RECORDS SUPPLIED:
-------
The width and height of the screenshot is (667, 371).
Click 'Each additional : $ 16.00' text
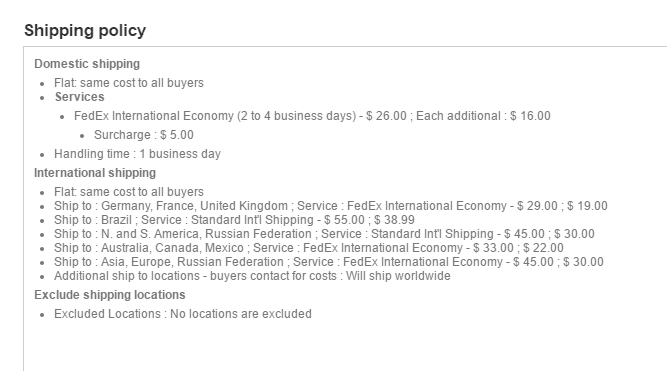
-------
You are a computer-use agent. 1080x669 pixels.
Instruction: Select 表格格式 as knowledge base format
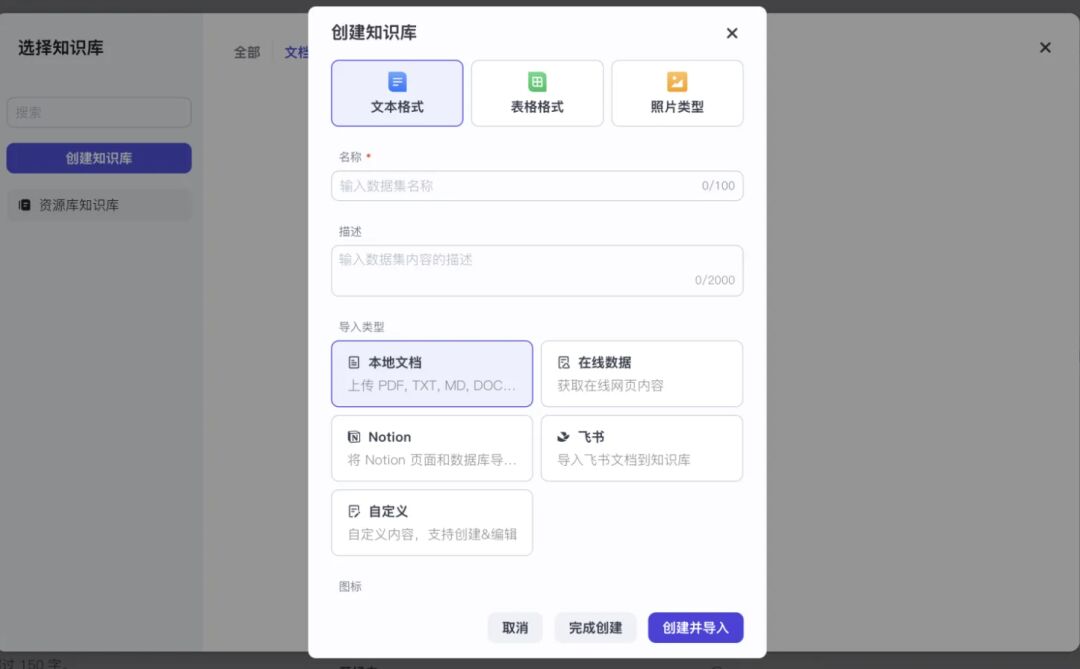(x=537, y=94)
-------
DIRECTIONS: Word for word, restate the lines of the data above that fall between the line holding "The width and" and the line holding "Click 'Each additional : $ 16.00' text", inclusive, and no other lines.

ANSWER:
The width and height of the screenshot is (667, 371).
Click 'Each additional : $ 16.00' text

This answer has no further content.